### Teks Analisis
---*---

Betapa dekatnya kita dengan Bunda Maria: kita sangat mengasihi dan menghormatinya; betapa Sang Bunda kita jadikan tumpuan harapan dan teladan atas iman, kesucian, kerendah-hatian dan kesetiaan yang luar biasa. Minggu ini kita merayakan Santa Perawan Maria diangkat ke Sorga.Maka tampaklah suatu tanda besar di langit: Seorang perempuan berselubungkan matahari, dengan bulan di bawah kakinya dan sebuah mahkota dari dua belas bintang di atas kepalanya. (Why 12:1).

---*---

### Pertanyaan
a. Tuliskan kembali dengan tepat bagian teks tentang Bunda Maria yang dimulai dari "Betapa dekatnya kita" dan berakhir pada "kepalanya. (Why 12:1).".
b. Ringkaslah paragraf dalam teks tentang Bunda Maria yang diawali "Betapa dekatnya kita" menjadi lebih singkat tanpa menghilangkan fakta pokoknya.
c. Tulislah lanjutan teks tentang Bunda Maria, dimulai sesudah kalimat terakhirnya.
Item berikut merupakan bahan tersendiri yang terpisah dari teks tentang Bunda Maria.

Entri yang diambil dari sebuah koleksi
---*---

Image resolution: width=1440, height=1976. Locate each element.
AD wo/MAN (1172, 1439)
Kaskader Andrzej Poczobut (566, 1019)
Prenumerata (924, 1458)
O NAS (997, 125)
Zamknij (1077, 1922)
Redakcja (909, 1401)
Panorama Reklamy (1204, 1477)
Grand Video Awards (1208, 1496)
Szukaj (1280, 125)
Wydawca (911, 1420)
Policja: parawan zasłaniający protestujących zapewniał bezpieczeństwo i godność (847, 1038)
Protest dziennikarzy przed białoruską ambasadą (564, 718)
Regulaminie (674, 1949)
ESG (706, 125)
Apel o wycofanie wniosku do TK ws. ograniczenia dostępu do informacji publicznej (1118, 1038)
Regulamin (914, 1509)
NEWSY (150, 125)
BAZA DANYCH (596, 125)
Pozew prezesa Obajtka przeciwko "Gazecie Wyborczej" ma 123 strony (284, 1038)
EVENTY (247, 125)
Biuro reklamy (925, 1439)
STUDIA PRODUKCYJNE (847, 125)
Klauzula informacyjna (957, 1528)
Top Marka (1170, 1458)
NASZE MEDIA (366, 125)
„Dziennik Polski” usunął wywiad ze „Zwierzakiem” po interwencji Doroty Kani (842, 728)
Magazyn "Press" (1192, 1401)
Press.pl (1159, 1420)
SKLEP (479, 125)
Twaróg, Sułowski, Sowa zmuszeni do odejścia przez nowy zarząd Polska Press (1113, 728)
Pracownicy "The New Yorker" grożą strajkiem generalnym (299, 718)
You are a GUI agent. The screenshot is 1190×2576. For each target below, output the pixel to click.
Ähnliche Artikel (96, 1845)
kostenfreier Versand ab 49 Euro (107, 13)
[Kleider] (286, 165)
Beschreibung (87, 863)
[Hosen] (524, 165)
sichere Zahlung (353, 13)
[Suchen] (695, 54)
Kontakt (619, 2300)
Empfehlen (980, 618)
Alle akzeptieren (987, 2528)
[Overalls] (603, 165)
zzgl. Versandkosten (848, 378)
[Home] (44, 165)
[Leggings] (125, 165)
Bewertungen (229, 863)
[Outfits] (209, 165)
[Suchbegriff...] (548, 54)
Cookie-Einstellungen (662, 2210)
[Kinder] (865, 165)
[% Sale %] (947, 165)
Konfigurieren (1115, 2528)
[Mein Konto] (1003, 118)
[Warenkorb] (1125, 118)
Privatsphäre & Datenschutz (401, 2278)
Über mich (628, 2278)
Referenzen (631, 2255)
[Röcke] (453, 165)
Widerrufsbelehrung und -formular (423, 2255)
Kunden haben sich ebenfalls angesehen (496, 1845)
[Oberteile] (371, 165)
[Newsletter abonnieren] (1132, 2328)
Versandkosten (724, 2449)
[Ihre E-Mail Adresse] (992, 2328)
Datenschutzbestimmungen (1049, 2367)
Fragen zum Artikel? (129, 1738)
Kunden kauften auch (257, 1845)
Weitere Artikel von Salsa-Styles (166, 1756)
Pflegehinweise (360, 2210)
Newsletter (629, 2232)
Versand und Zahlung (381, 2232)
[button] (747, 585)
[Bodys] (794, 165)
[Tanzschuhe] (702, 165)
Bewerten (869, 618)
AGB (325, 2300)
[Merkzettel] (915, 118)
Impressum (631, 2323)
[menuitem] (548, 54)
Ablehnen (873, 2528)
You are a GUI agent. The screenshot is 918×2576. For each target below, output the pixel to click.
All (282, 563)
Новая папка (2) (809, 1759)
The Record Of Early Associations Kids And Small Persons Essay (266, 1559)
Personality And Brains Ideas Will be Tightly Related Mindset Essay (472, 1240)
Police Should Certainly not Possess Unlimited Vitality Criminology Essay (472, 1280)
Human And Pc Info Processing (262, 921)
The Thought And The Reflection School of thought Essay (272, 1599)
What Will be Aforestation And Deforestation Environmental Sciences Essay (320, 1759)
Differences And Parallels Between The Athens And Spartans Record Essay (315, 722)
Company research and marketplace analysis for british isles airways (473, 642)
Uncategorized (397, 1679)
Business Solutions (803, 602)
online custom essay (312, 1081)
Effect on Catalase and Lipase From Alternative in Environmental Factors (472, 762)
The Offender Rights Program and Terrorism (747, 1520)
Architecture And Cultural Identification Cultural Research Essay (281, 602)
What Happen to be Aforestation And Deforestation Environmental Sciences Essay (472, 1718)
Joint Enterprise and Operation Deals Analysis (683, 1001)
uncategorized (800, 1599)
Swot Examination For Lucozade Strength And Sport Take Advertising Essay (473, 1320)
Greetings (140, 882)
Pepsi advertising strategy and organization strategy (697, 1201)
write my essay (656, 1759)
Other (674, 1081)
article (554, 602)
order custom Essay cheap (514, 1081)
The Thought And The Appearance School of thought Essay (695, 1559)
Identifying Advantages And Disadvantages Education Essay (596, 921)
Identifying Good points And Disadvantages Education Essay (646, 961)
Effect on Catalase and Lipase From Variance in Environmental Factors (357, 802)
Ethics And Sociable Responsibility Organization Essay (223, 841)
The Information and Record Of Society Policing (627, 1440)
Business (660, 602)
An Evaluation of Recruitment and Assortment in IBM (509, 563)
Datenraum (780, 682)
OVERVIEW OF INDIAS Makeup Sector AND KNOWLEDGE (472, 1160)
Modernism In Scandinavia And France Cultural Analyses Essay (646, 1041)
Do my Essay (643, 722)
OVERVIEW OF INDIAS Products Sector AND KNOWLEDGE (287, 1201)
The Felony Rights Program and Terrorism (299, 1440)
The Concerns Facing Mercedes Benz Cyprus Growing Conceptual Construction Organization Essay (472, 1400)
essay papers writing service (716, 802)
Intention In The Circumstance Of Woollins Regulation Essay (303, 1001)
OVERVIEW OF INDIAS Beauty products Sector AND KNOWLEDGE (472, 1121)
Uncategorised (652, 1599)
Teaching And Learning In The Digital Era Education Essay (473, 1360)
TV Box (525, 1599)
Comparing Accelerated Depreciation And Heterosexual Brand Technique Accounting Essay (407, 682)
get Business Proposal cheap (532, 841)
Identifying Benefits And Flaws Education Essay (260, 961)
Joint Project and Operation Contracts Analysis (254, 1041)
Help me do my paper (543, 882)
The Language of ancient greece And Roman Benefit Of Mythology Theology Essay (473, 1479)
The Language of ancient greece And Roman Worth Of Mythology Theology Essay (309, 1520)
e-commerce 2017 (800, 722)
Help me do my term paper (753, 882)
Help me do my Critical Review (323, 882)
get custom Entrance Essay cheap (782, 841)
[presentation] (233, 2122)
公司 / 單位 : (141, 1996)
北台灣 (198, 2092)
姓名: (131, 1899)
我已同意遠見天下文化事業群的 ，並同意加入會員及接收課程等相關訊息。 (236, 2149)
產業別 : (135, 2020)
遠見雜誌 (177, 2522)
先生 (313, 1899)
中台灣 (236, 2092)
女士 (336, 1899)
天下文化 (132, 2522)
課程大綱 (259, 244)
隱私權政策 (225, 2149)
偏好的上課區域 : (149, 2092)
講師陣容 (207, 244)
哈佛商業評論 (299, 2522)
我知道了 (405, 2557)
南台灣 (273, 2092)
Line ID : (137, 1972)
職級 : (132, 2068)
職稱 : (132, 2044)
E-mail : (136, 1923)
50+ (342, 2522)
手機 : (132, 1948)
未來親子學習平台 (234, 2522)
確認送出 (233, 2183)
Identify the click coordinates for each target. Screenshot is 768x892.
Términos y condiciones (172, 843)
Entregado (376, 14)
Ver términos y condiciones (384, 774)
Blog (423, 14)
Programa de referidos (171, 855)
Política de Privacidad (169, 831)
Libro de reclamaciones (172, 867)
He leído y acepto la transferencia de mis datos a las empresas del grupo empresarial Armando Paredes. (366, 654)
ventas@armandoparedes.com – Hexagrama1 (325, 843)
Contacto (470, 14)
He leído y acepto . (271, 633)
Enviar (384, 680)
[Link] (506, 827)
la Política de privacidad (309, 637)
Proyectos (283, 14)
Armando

---*---

### Hasil Tiap Tugas
a.
Betapa dekatnya kita dengan Bunda Maria: kita sangat mengasihi dan menghormatinya; betapa Sang Bunda kita jadikan tumpuan harapan dan teladan atas iman, kesucian, kerendah-hatian dan kesetiaan yang luar biasa. Minggu ini kita merayakan Santa Perawan Maria diangkat ke Sorga.Maka tampaklah suatu tanda besar di langit: Seorang perempuan berselubungkan matahari, dengan bulan di bawah kakinya dan sebuah mahkota dari dua belas bintang di atas kepalanya. (Why 12:1).

b. Kita sangat dekat dengan Bunda Maria, mengasihi dan menghormatinya, serta menjadikannya tumpuan harapan dan teladan iman, kesucian, kerendahan hati, dan kesetiaan. Minggu ini kita merayakan Santa Perawan Maria diangkat ke Sorga. Wahyu 12:1 menggambarkan tanda besar di langit berupa seorang perempuan berselubungkan matahari, dengan bulan di bawah kakinya dan mahkota dua belas bintang di atas kepalanya.

c.
Dalam sejarah keselamatan, Maria punya peran yang istimewa dan unik. “...setelah genap waktunya, maka Allah mengutus Anak-Nya, yang lahir dari seorang perempuan...” [Gal 4:4]; maka jika untuk melahirkan Yesus, Maria disucikan dan dikandung tanpa noda dosa, dan selama hidupnya tidak berdosa (karena tidak seperti manusia lainnya, ia tidak mempunyai kecenderungan untuk berbuat dosa/concupiscentia), maka selanjutnya, adalah setelah wafatnya, Tuhan tidak akan membiarkan tubuhnya terurai menjadi debu, karena penguraian menjadi debu ini adalah konsekuensi dari dosa manusia.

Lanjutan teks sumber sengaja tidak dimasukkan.